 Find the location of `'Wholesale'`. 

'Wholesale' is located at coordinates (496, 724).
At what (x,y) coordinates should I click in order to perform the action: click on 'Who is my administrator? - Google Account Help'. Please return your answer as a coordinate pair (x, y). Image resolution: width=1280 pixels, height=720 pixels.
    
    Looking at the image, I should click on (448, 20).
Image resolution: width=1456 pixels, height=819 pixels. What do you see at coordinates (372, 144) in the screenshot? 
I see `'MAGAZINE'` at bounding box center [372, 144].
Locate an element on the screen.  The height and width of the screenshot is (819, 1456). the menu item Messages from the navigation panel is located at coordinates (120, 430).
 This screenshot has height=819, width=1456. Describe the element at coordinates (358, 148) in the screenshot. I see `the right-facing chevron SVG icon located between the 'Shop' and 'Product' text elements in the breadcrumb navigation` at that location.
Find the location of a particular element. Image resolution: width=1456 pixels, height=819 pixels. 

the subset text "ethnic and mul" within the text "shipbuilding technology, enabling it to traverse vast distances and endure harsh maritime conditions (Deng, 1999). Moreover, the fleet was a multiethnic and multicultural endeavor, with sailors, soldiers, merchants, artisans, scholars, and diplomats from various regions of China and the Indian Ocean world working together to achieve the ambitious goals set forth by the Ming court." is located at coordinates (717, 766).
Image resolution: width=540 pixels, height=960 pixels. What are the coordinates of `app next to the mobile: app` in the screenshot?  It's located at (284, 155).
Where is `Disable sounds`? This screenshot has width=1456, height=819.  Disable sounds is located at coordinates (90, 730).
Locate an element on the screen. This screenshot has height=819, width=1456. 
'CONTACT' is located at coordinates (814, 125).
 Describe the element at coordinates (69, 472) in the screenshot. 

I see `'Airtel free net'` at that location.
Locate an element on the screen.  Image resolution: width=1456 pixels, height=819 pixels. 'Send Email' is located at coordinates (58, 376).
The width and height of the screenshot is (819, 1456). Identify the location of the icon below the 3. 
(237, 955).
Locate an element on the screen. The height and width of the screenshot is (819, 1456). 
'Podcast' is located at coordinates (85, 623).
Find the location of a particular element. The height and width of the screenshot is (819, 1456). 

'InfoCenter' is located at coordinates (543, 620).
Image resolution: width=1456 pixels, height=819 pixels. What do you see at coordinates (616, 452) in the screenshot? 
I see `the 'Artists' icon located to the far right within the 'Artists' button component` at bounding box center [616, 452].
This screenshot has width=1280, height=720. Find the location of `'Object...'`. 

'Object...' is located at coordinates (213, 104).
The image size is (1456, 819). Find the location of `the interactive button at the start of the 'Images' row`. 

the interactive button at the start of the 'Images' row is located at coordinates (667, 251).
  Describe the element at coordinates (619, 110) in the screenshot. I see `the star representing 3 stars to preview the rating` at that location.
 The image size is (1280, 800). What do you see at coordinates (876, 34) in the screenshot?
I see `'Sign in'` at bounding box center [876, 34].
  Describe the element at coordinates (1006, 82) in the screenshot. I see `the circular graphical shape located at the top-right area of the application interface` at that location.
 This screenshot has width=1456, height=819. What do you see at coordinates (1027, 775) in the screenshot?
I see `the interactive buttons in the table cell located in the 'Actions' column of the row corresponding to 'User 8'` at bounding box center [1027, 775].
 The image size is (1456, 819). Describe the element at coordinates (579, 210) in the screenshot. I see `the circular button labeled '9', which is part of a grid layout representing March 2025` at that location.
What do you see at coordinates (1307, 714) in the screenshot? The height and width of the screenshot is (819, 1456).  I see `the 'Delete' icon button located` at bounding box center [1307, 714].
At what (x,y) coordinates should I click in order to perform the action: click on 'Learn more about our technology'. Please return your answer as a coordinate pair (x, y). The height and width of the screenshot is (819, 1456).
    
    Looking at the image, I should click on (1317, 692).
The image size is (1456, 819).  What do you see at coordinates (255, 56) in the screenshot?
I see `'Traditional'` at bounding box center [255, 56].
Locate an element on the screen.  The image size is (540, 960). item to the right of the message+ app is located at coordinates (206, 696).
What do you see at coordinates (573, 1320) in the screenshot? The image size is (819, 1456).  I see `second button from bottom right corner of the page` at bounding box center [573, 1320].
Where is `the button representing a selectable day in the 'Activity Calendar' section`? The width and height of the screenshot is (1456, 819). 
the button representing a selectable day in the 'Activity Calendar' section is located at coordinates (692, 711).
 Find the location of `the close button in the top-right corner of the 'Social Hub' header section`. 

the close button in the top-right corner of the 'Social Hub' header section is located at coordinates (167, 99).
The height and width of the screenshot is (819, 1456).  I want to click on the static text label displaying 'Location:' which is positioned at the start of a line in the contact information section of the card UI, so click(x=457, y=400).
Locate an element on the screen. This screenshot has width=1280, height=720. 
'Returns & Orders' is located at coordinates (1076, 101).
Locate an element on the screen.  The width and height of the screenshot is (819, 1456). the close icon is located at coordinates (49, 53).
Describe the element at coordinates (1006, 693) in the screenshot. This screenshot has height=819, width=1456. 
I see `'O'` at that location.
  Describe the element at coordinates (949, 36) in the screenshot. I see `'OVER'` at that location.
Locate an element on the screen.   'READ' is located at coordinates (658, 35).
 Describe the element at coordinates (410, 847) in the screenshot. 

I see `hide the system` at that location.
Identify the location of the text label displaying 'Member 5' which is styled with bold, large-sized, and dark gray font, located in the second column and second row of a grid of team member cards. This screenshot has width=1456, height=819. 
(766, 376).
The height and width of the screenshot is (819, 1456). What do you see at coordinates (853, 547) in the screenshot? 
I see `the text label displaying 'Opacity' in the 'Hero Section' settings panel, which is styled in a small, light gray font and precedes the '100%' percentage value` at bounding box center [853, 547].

**Exercise goal:** Please render the material above, from the line containing "screen. This screenshot has height=819, width=1456." through the line containing "The image size is (1456, 819). Describe", as a numbered list with the blank lines left out.

**Task output:**
1. Locate an element on the screen. This screenshot has height=819, width=1456. 
2. 'CONTACT' is located at coordinates (814, 125).
3.  Describe the element at coordinates (69, 472) in the screenshot. 
4. I see `'Airtel free net'` at that location.
5. Locate an element on the screen.  Image resolution: width=1456 pixels, height=819 pixels. 'Send Email' is located at coordinates (58, 376).
6. The width and height of the screenshot is (819, 1456). Identify the location of the icon below the 3. 
7. (237, 955).
8. Locate an element on the screen. The height and width of the screenshot is (819, 1456). 
9. 'Podcast' is located at coordinates (85, 623).
10. Find the location of a particular element. The height and width of the screenshot is (819, 1456). 
11. 'InfoCenter' is located at coordinates (543, 620).
12. Image resolution: width=1456 pixels, height=819 pixels. What do you see at coordinates (616, 452) in the screenshot? 
13. I see `the 'Artists' icon located to the far right within the 'Artists' button component` at bounding box center [616, 452].
14. This screenshot has width=1280, height=720. Find the location of `'Object...'`. 
15. 'Object...' is located at coordinates (213, 104).
16. The image size is (1456, 819). Find the location of `the interactive button at the start of the 'Images' row`. 
17. the interactive button at the start of the 'Images' row is located at coordinates (667, 251).
18.   Describe the element at coordinates (619, 110) in the screenshot. I see `the star representing 3 stars to preview the rating` at that location.
19.  The image size is (1280, 800). What do you see at coordinates (876, 34) in the screenshot?
20. I see `'Sign in'` at bounding box center [876, 34].
21.   Describe the element at coordinates (1006, 82) in the screenshot. I see `the circular graphical shape located at the top-right area of the application interface` at that location.
22.  This screenshot has width=1456, height=819. What do you see at coordinates (1027, 775) in the screenshot?
23. I see `the interactive buttons in the table cell located in the 'Actions' column of the row corresponding to 'User 8'` at bounding box center [1027, 775].
24.  The image size is (1456, 819). Describe the element at coordinates (579, 210) in the screenshot. I see `the circular button labeled '9', which is part of a grid layout representing March 2025` at that location.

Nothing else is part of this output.